If you feel you can wring yet a few dollars more out of a deal by using a broker, go for it. If there is slow movement in the building, you stand to benefit. Good Luck.
0 votes Thank Flag Link Wed Nov 24, 2010
BEST ANSWER
Arash
I'm glad you called the MLS to get the correct answer. If you need to speak to me to clarify anything as you progress in your transaction you can contact me at the locations below. If you continue with your current purchase you already have enough information to protect yourself. If you decide to move on and look for another property please have these conditions taken before you look: Get a pre-approval(not pre-qualification) letter from a lender before you start. This will avoid any potential or unknown financing problems which need to be resolved. It will also show the seller that you are a serious and qualified individual. It may also help in negotiating a better price if the sellers need to move quickly.
Make sure you have an attorney that specializes in real estate so that you can get advice and have someone to clear up any issues you may not understand.
Select an agent that you feel comfortable with and who you will work with exclusively under a buyer/ broker agreement. This way you will be sure that your agent is working for you and is trying to get you the best possible price and terms for your transaction(The listing/seller agent is trying to get the highest price for his client). Once again, good luck.
Allen Bauman
Century21 Yve R. E.
Licensed R. E. Agent
NYS Certified Residential Appraiser
516-791-3846
allen.bauman@gmail.com
0 votes Thank Flag Link Mon Nov 15, 2010
Mack....even with all it's faults you gotta love New York! There's no place like it 24/7......Allen
1 vote Thank Flag Link Mon Nov 15, 2010
Cancel the transaction. Find a buyer's agent to work with you and then find a completely new property. You deserve to have someone give you your own representation.
1 vote Thank Flag Link Mon Nov 15, 2010
Dear Arash,

You have a right to be represented by a Buyer's Agent, I agree with Gail and you should contact Libor to obtain more information about your specific situation. I have seen this happen before with many buyers.

Good luck.

Nirmala Caraballo
Licensed Real Estate Agent
Cruse Realty
Tel.: 646-479-7873
Email: nhcaraballo@yahoo.com
1 vote Thank Flag Link Mon Nov 15, 2010
Bring in your buyer's agent...you have the right to have your own representation.

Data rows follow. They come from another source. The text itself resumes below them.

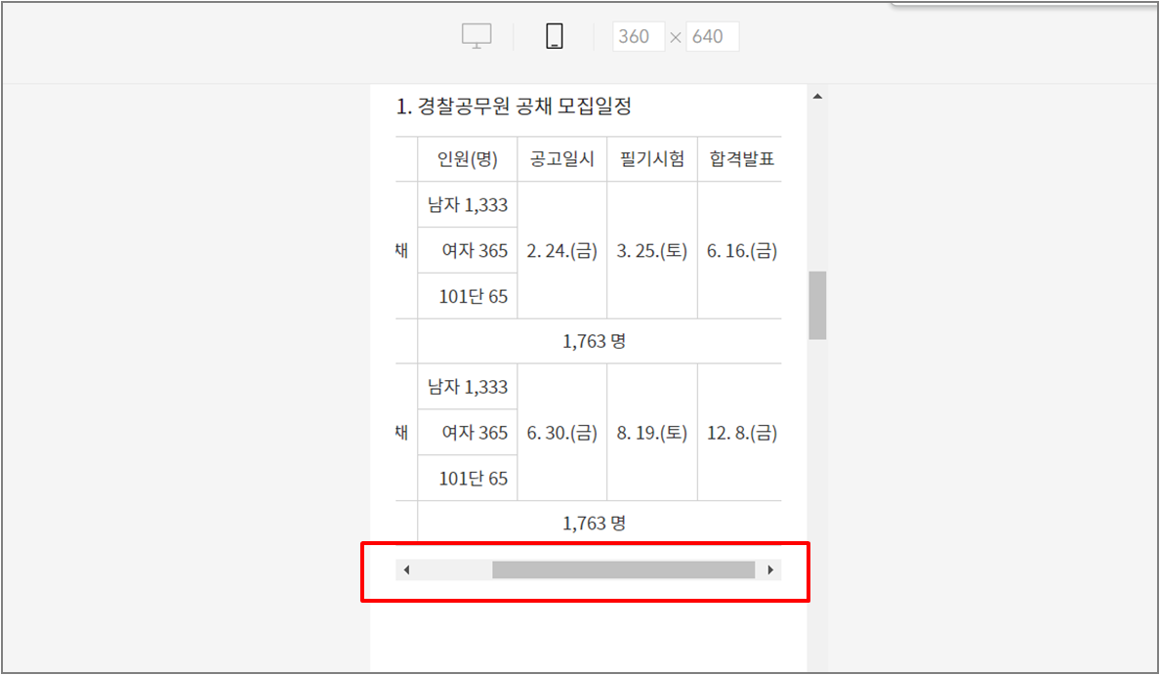Click the left arrow of the horizontal scrollbar
Screen dimensions: 1160x675
tap(406, 569)
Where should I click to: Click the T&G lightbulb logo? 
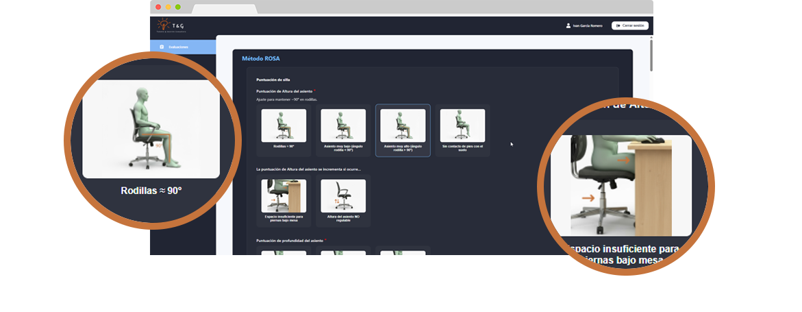click(x=164, y=25)
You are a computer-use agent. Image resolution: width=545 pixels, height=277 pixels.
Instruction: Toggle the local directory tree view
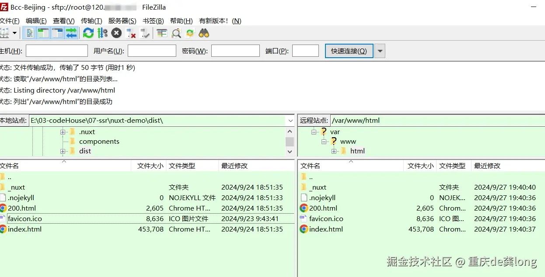(44, 33)
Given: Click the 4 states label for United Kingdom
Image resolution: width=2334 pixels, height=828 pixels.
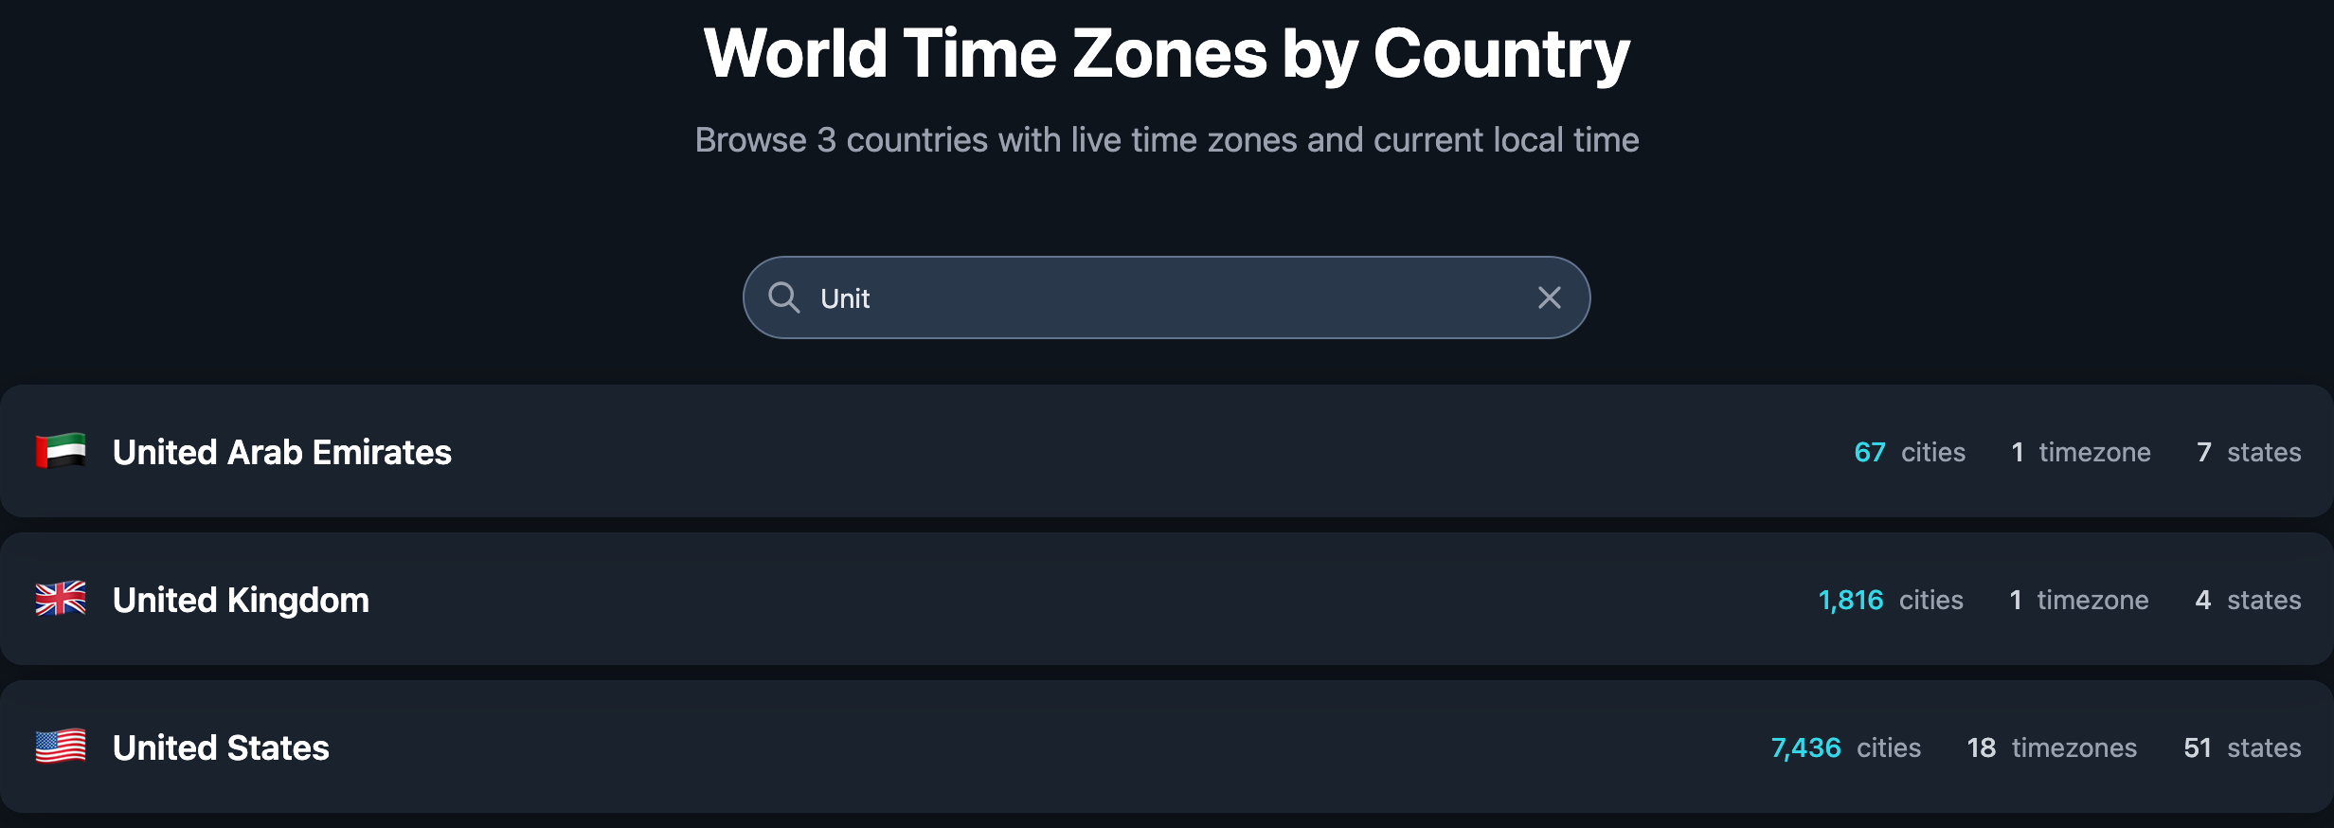Looking at the screenshot, I should [2247, 600].
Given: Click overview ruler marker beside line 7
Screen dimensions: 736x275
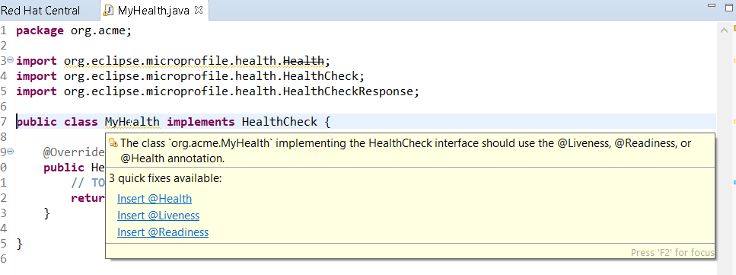Looking at the screenshot, I should click(x=734, y=121).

If there is an issue with the commission splits, that is not for you to be concerned about....the agents have the right to arbitrate or grieve the issue directly with LIBOR after the deal is closed.
Web Reference: http://GailGladstone.com
1 vote Thank Flag Link Mon Nov 15, 2010
Was the listing agent aware of your plans to have your own agent handle negotiations before the showing, and if your plans included having your own agent, why didn't he/she schedule the showing and attend with you--depending on how far into the deal you are, the listing agent may have procuring cause--if you are uncomfortable with dual agency, possibly discuss the issue with the broker owner of the realty office, and ask for an agent from within to be assigned to you; or consider consulting with your attorney. In the future do consider attending showings with your own agent.
1 vote Thank Flag Link Mon Nov 15, 2010
This is a classic example of RE agents putting their self interest above the interest of their client! The Seller's agents duty is to sell the property, not to maximize their commission. They should certainly work with the buyer's agent to complete the transaction. Does anyone think the owner of the property would be happy to learn that the seller's agent was risking a potential sale to try to avoid sharing a commission.
0 votes Thank Flag Link Tue Jul 17, 2012
Everyone has the right to be represented by a Buyer's agent. The issue gets complicated when you want to get an agent after another agent already showed you the property. I have seen this many times...a lazy agent tells the potential buyer to go to see properties they might like and then call him or her if they like one of them. This really steams me because all the agent had to do is say, "hey Mr listing agent, I want to send my client to the property, but I am unable to attend myself". Problem solved.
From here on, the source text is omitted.